Erciyes Üniversitesi (ERÜ) tarafından ‘Ortadoğu’nun Düğümü Filistin’ konulu oturum gerçekleştirildi. Oturumda konuşan Yard. Doç. Dr. Mehmet Öcal, yaşanan Mavi Marmara olayının İsrail ile olan ticari ilişkileri olumsuz etkilemediğini söyledi. TIPH Türkiye Eski Gözlemcisi Hasan Dereli ise, “İsrail, sözde Ermeni soykırımını destekleyip desteklememe konusunda handikap içinde dedi.
ERÜ Turizm ve Otelcilik Meslek Yüksek Okulu’nda gerçekleştirilen oturumu Prof. Dr. Metin Hülagü yönetti. Oturuma konuşmacı olarak katılan Oturumda konuşan ERÜ İktisadi ve İdari Bilimler Fakültesi Uluslar arası İlişkiler Bölümü Başkan Yardımcısı Yard. Doç. Dr. Mehmet Öcal, Türkiye’nin İsrail Devleti’ni ilk tanıyan ülkeler arasında olduğunu söyledi.
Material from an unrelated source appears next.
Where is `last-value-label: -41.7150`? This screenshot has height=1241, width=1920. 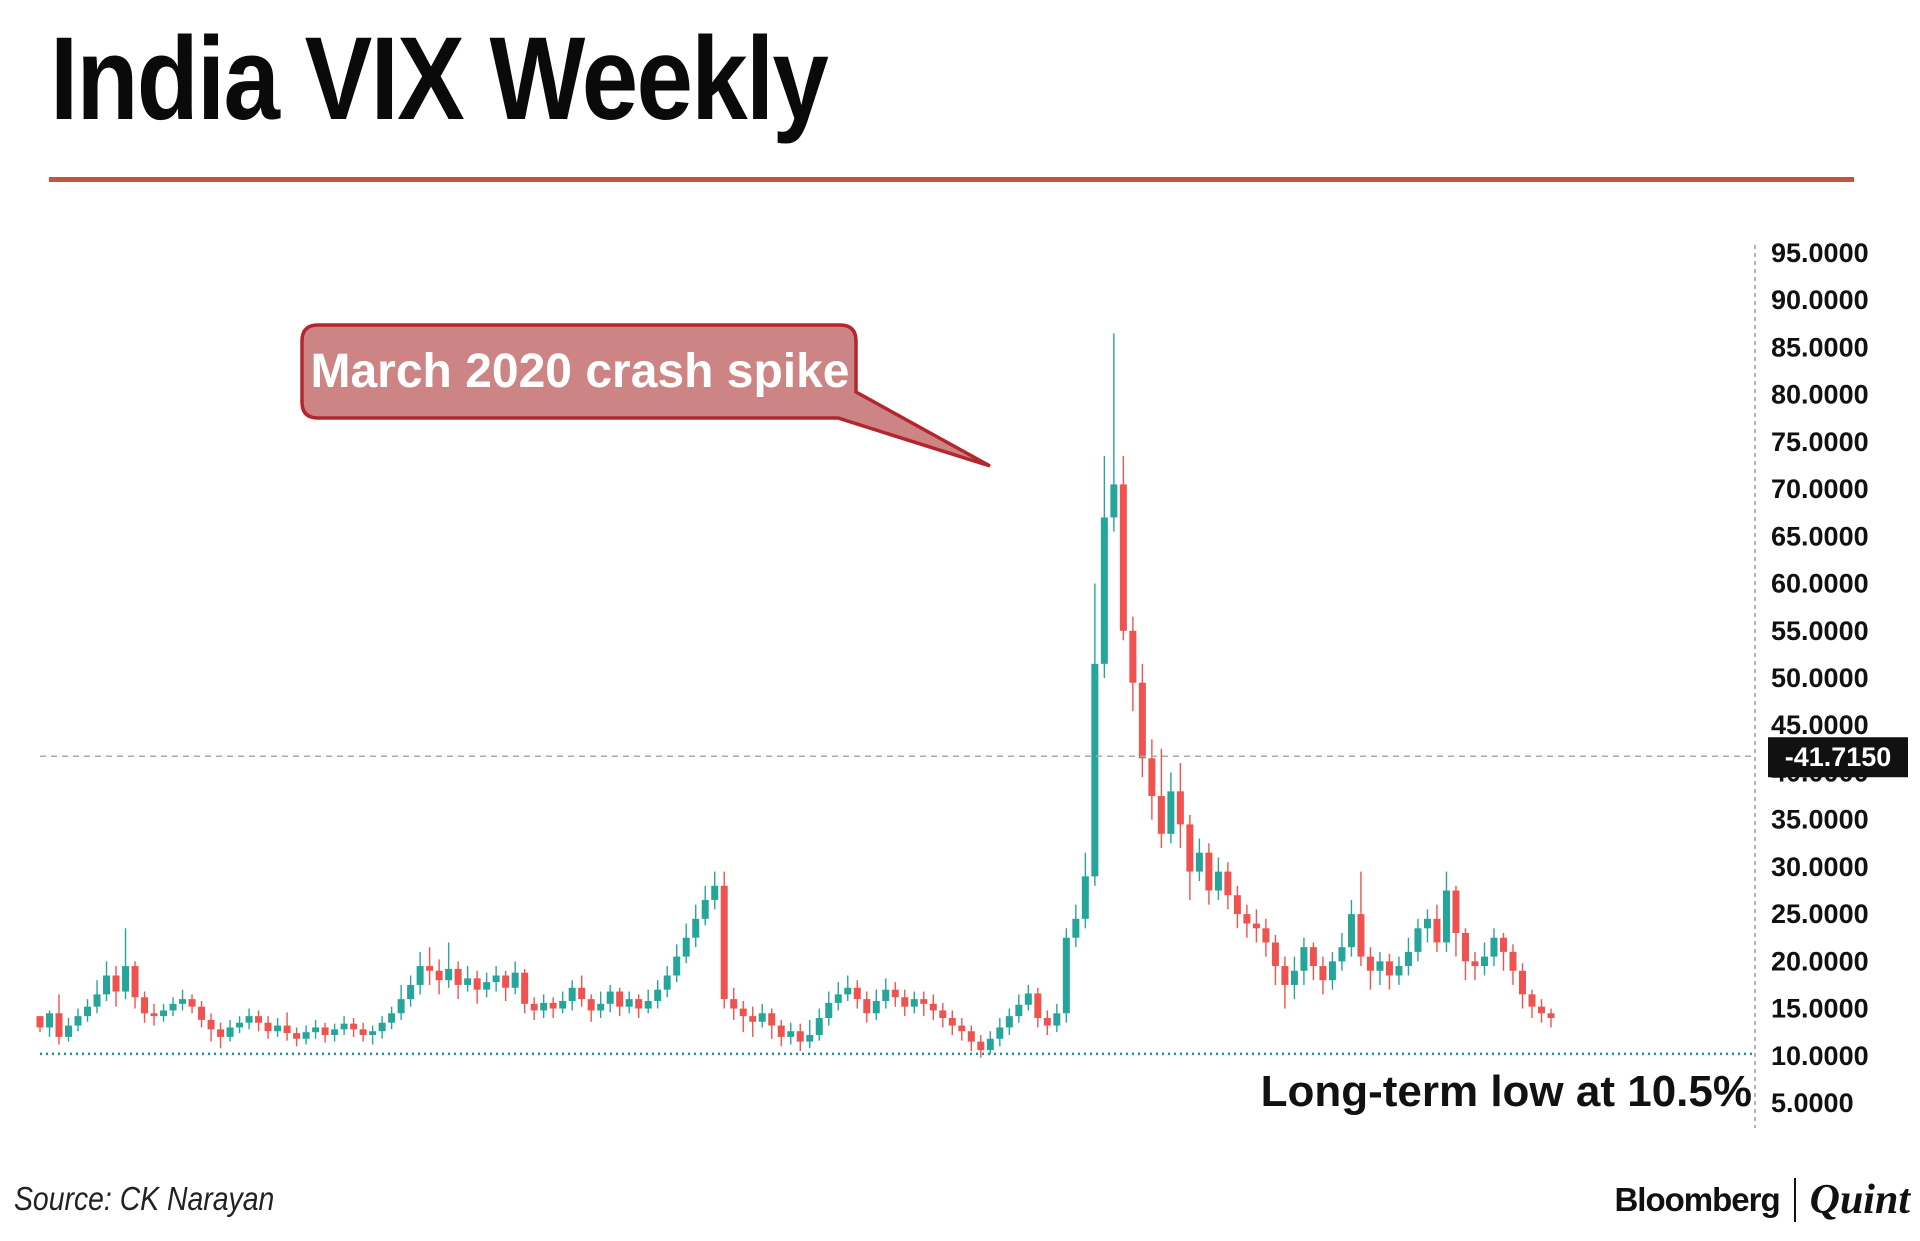 last-value-label: -41.7150 is located at coordinates (1838, 757).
Türkiye’nin batılı duruşunu teyit etmek için İsrail ile olan ilişkilerini iyi tuttuğunu ifade eden Yard. Doç. Dr. Öcal, “Ortadoğu’da bulunan güçlü bir Türkiye, İsrail’in işine yarar. Türkiye’nin hava sahasını askeri tatbikatlarda kullanan İsrail için Türkiye çok önemli. Çünkü Türkiye’nin coğrafik yapısı İran ile hemen hemen aynı. İsrail, Türkiye üzerinden İran sınırına kadar uzanabilir” diye konuştu.
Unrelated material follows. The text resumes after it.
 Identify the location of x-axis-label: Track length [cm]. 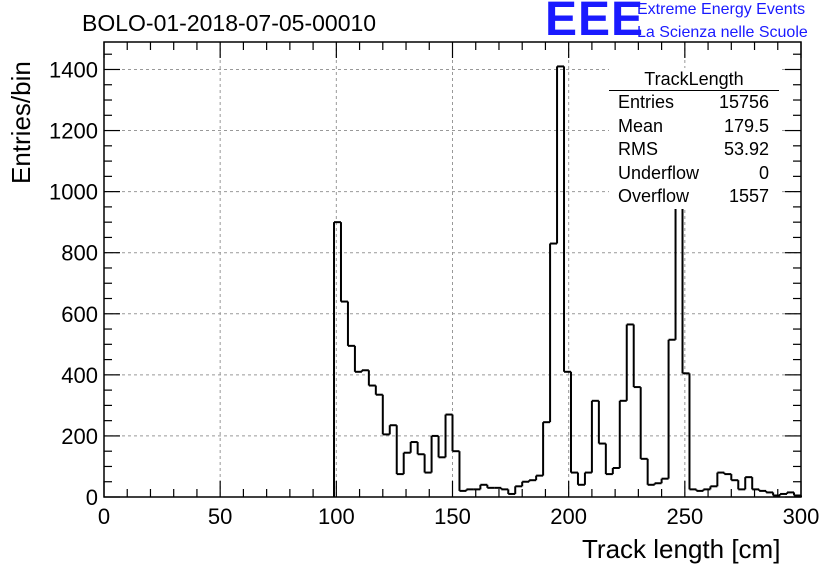
(682, 549).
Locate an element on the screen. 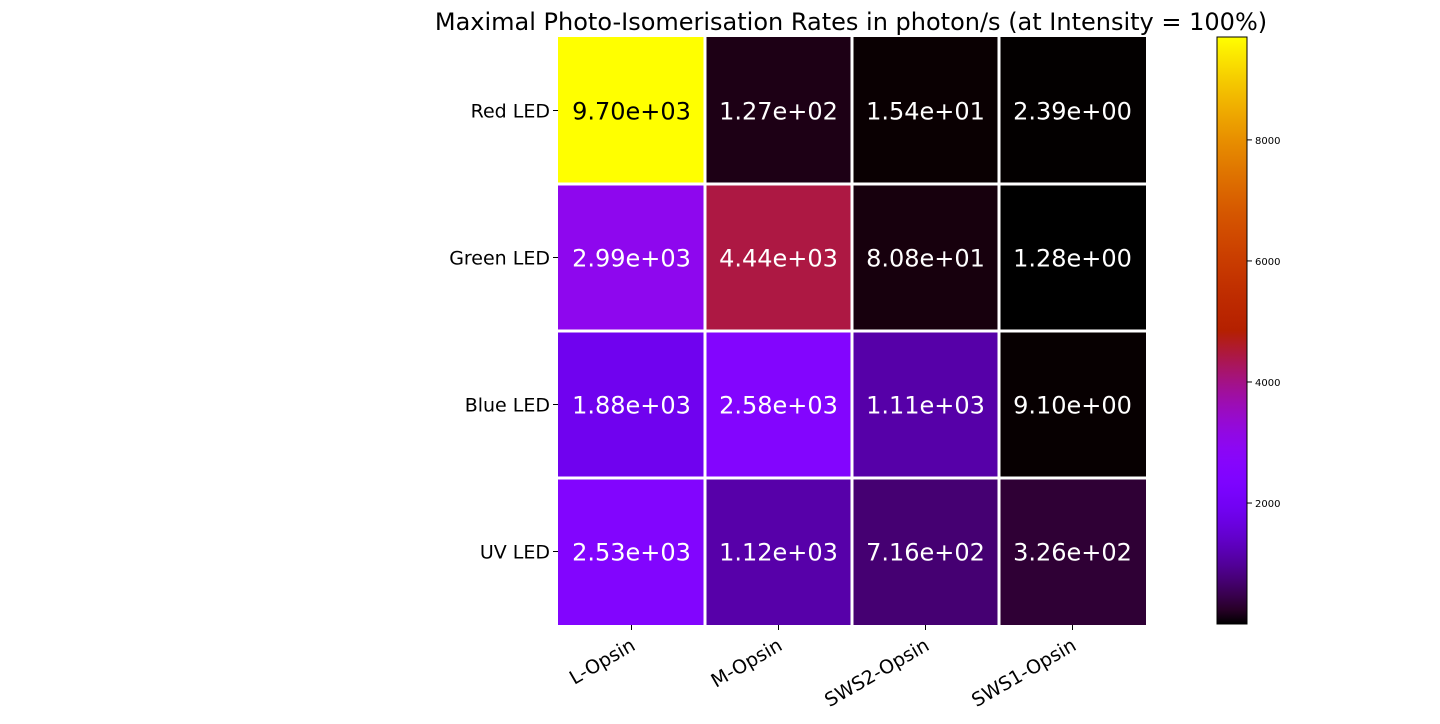 The width and height of the screenshot is (1440, 724). cell-value-label: 3.26e+02 is located at coordinates (1072, 553).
İsrail ile 1990’lı yıllarda ilişkilerin arttığını, 1995 ve 1999 yılları arasında Filistin ile ilgili yaşananlar nedeniyle ilişkilerin düzeyli bir seviyeye indirildiğini anlatan Yard. Doç. Dr. Öcal, “200’li yıllarda Ecevit, İsrail’i soykırım yapmakla suçladı. AK Parti Hükümeti ise sürekli olarak İsrail’i eleştirdi. Bu durum İsrail’de tepkiyle karşılandı. Ancak geçtiğimiz yıl yaşanan Mavi Marmara olayına baktığımız zaman, bu olay Türkiye ile İsrail arasındaki ticari ilişkileri olumsuz yönde etkilemedi. Tam tersine İsrail ile olan ticari ilişkiler geçtiğimiz yıllara oranla daha da arttı” dedi.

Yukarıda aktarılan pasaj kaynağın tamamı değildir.